Isn't it totally bizarre that the SaslServer javaDoc talks
about "SecureInputStream", and there doesn't seem to be 
such a thin?  I think they must have meant
com.sun.jndi.ldap.sasl.SaslInputStream, which seems
to be part of OpenJDK and GPL'd, so never us mind.

{noformat}
  @KerberosInfo(
      serverPrincipalKey = SERVER_PRINCIPAL_KEY
      )
  @TokenInfo(
      identifierClass = TestTokenIdentifier.class,
      secretManagerClass = TestTokenSecretManager.class,
      selectorClass = TestTokenSelector.class
      )
{noformat}
With my "how-much-work-is-this-going-to-be-to-port-to-AVRO" hat on,
I've been thinking about whether these annotations
should be on the protocol (like they are), or just part of 
RPC.getProxy()/RPC.getServer().  I think they're fine
as annotations: Hadoop's protocols are closely
tied with the type of authentication they expect.

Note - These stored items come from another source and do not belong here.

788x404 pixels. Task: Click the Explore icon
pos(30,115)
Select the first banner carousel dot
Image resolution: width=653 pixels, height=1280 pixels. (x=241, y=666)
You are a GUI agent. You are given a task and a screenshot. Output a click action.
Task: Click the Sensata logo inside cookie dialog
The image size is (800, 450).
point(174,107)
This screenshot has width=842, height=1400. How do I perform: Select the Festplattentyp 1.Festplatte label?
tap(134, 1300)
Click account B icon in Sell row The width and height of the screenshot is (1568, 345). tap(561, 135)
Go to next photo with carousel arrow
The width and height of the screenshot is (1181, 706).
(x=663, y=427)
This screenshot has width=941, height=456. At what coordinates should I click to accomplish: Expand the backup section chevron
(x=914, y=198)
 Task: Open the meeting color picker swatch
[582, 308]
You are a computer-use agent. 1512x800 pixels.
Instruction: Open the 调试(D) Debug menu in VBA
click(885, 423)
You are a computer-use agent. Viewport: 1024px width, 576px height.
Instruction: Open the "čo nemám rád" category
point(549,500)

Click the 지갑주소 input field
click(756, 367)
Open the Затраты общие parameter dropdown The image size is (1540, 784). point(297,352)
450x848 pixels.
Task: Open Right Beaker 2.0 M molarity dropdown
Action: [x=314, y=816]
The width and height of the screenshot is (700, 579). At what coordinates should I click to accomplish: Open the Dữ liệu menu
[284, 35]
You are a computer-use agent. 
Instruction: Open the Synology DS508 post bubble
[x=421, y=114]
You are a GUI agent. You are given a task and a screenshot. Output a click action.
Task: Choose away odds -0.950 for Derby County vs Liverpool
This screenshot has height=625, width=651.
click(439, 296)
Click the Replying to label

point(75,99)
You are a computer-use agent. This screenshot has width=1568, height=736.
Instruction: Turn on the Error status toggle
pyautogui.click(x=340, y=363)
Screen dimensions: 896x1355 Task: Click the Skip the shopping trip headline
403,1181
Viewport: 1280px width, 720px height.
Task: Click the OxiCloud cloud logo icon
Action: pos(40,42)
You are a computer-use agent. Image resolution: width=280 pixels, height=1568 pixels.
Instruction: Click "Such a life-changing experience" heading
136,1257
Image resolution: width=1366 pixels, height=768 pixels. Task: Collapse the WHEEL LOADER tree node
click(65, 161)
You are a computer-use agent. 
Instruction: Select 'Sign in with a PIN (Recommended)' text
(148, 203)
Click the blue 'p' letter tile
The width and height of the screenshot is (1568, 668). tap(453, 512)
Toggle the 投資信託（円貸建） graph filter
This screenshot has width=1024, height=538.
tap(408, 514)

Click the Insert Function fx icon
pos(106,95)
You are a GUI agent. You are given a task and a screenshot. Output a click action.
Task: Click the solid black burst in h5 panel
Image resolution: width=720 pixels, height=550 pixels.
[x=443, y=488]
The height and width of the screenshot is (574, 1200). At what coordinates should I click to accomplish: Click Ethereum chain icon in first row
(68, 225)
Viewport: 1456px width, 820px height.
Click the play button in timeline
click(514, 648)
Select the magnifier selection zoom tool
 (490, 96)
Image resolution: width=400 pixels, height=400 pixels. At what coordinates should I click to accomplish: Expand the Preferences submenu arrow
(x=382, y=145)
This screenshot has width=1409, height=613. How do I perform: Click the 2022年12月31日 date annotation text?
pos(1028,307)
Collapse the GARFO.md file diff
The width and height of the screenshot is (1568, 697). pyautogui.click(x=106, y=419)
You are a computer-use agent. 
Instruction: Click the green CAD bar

That said: there's a lot of implicit information
being passed in this annotation (and Client.java is
correspondingly complicated).  Could this just be
@TokenRpcAuth(enum) and @KerberosRpcAuth(SERVER_PRINCIPLE_KEY)?
I can't imagine a case where one of the three parameters for
the @TokenInfo annotation wouldn't imply the other two, but 
I might be missing something.

I'll also point out that your test works by a little bit of trickery:
I initially thought that if @TokenInfo is specified, Client.java
would use that.  Turns out it will fall back to Kerberos if 
the token's not present.  This is all fine; it was just a bit
complicated to figure out how your test tries to cover both cases.
(It wouldn't be crazy to assert that only one non-plain authentication
type is supported, but maybe there are protocols where you could
do either...)

bq. static void testKerberosRpc

I take it that this is a main() test and not a @Test test
because Kerberos doesn't exist on Hudson?  Might be appropriate
to call that out.

bq. SaslInputStream/SaslOutputStream

Should these have tests?


Thanks for your patience!

-- Philip


> Change RPC layer to support SASL based mutual authentication
> ------------------------------------------------------------
>
>                 Key: HADOOP-6419
>                 URL: https://issues.apache.org/jira/browse/HADOOP-6419
>             Project: Hadoop Common
>          Issue Type: New Feature
>          Components: security
>            Reporter: Kan Zhang
>            Assignee: Kan Zhang
>         Attachments: c6419-26.patch, c6419-39.patch, c6419-45.patch, c6419-66.patch, c6419-67.patch, c6419-69.patch, c6419-70.patch
>
>
> The authentication mechanism to use will be SASL DIGEST-MD5 (see RFC-2222 and RFC-2831) or SASL GSSAPI/Kerberos. Since J2SE 5, Sun provides a SASL implementation by default. Both our delegation token and job token can be used as credentials for SASL DIGEST-MD5 authentication.